═════ Angezeigter Text ═════

MIM-23 Hawk

MIM-23 Hawk
MIM-23 HAWK
Technische Daten
HAWK-Ladefahrzeug mit Lenkflugkörpern
Herstellerfirma Raytheon (USA)
Antrieb Feststoff-Raketentriebwerk
Länge 5,08 m
Durchmesser 0,37 m
Spannweite 1,19 m
Einsatzgewicht 584 kg
Einsatzreichweite 25 km
Einsatzgipfelhöhe 13.700 m
Maximalgeschwindigkeit 800 m/s (Mach 2,4+)
Bedienungsmannschaft 2 Offiziere, 49 Unteroffiziere und Mannschaften
Lenkverfahren halbaktives Zielsuch-Lenkverfahren
Gefechtskopf 54 kg Splittergefechtskopf
Einsatzverfahren Bedienergeführt oder halbautomatisch mit Unterstützung durch Waffenrechner
Kampfbeladung bis zu 40 Lenkflugkörper pro Feuereinheit
Feuergeschwindigkeit maximal 1 LFK alle drei Sekunden
Einführung: 1962 (US Army); 1965 deutsche Luftwaffe

MIM-23 HAWK ist ein mobiles, allwetterfähiges Flugabwehrraketensystem aus den frühen 1960er Jahren. Hersteller war die US-amerikanische Firma Raytheon. Das System wurde in den Jahren 1959/1960 bei der US Army in Dienst gestellt. Bis heute wurde HAWK in unterschiedlichen Konfigurationen an 25 Staaten der Welt verkauft.

═════

**Gestellte Aufgaben**
a: An wie viele Staaten wurde HAWK laut dem Text über MIM-23 Hawk verkauft?
b: Gib aus dem Text über MIM-23 Hawk wortgetreu den Abschnitt zwischen „Bedienungsmannschaft 2 Offiziere, 49“ und „der Welt verkauft.“ wieder, beide eingeschlossen.
Die Zeilen danach stammen aus einer anderen Quelle.

═════ Vorliegende Angaben ═════

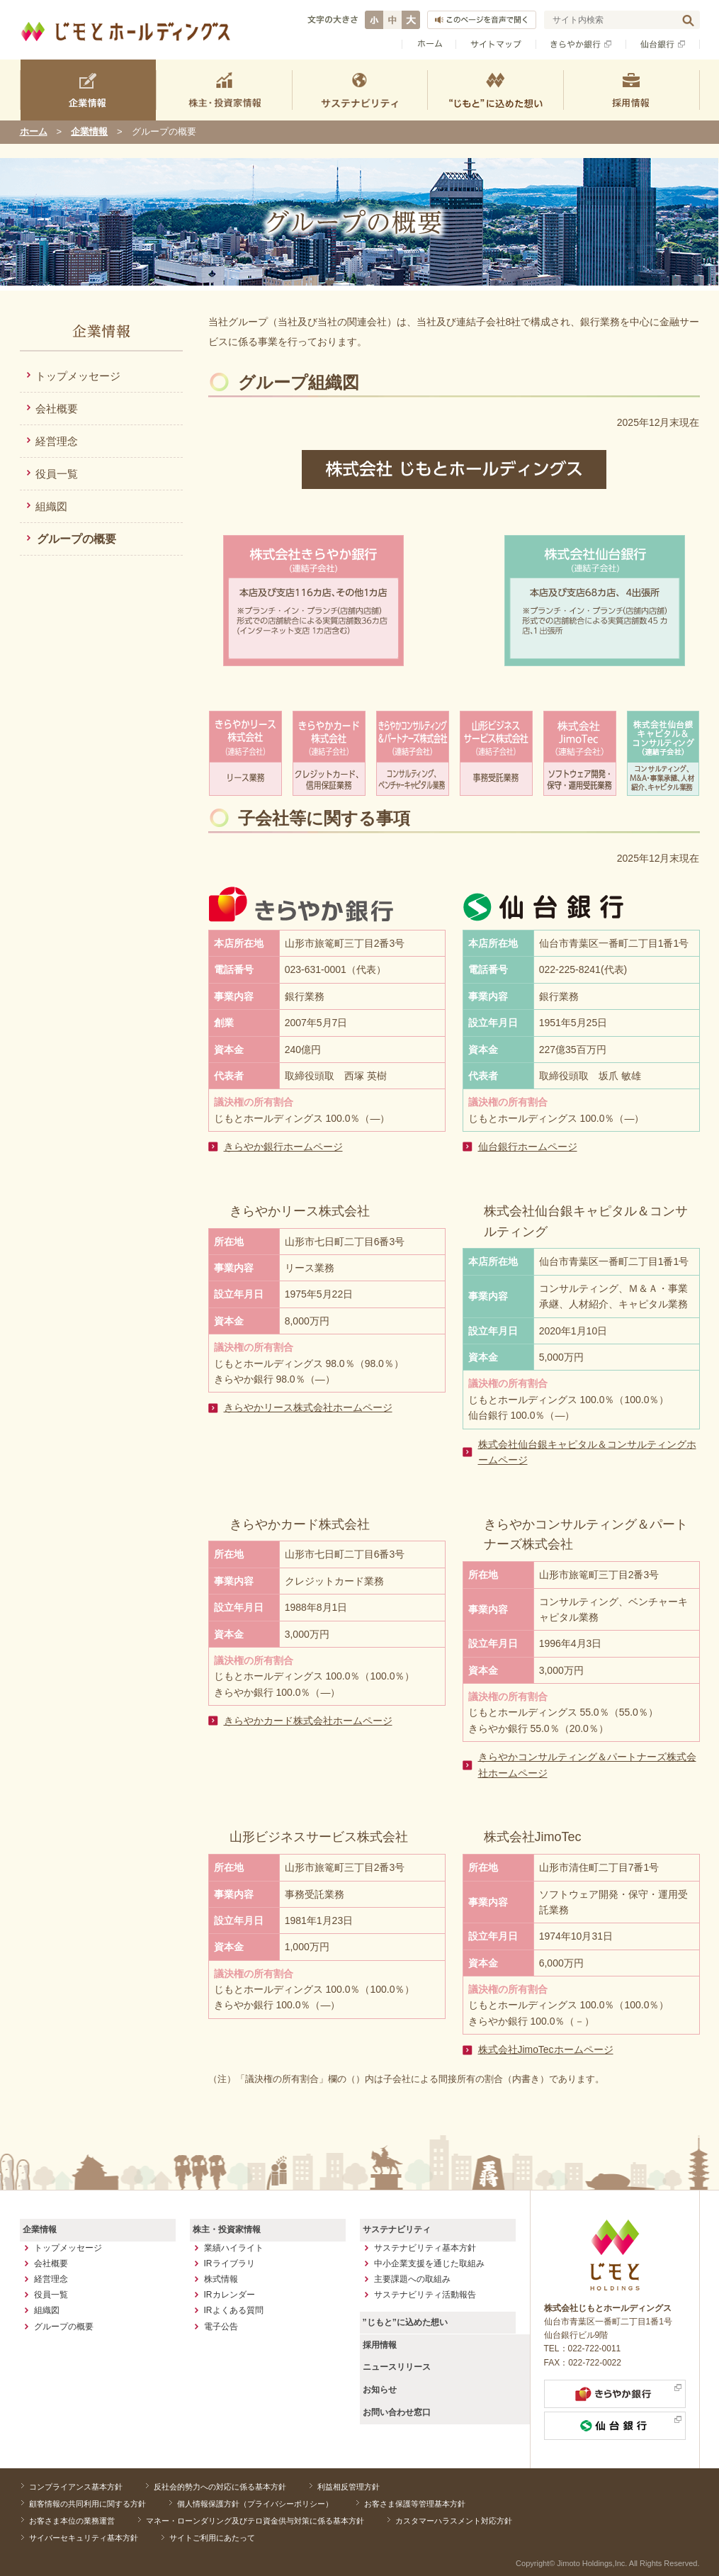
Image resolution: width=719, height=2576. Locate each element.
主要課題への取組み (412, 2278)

═════

**Antworten je Aufgabe**
a: An 25 Staaten.

b:
Bedienungsmannschaft 2 Offiziere, 49 Unteroffiziere und Mannschaften
Lenkverfahren halbaktives Zielsuch-Lenkverfahren
Gefechtskopf 54 kg Splittergefechtskopf
Einsatzverfahren Bedienergeführt oder halbautomatisch mit Unterstützung durch Waffenrechner
Kampfbeladung bis zu 40 Lenkflugkörper pro Feuereinheit
Feuergeschwindigkeit maximal 1 LFK alle drei Sekunden
Einführung: 1962 (US Army); 1965 deutsche Luftwaffe

MIM-23 HAWK ist ein mobiles, allwetterfähiges Flugabwehrraketensystem aus den frühen 1960er Jahren. Hersteller war die US-amerikanische Firma Raytheon. Das System wurde in den Jahren 1959/1960 bei der US Army in Dienst gestellt. Bis heute wurde HAWK in unterschiedlichen Konfigurationen an 25 Staaten der Welt verkauft.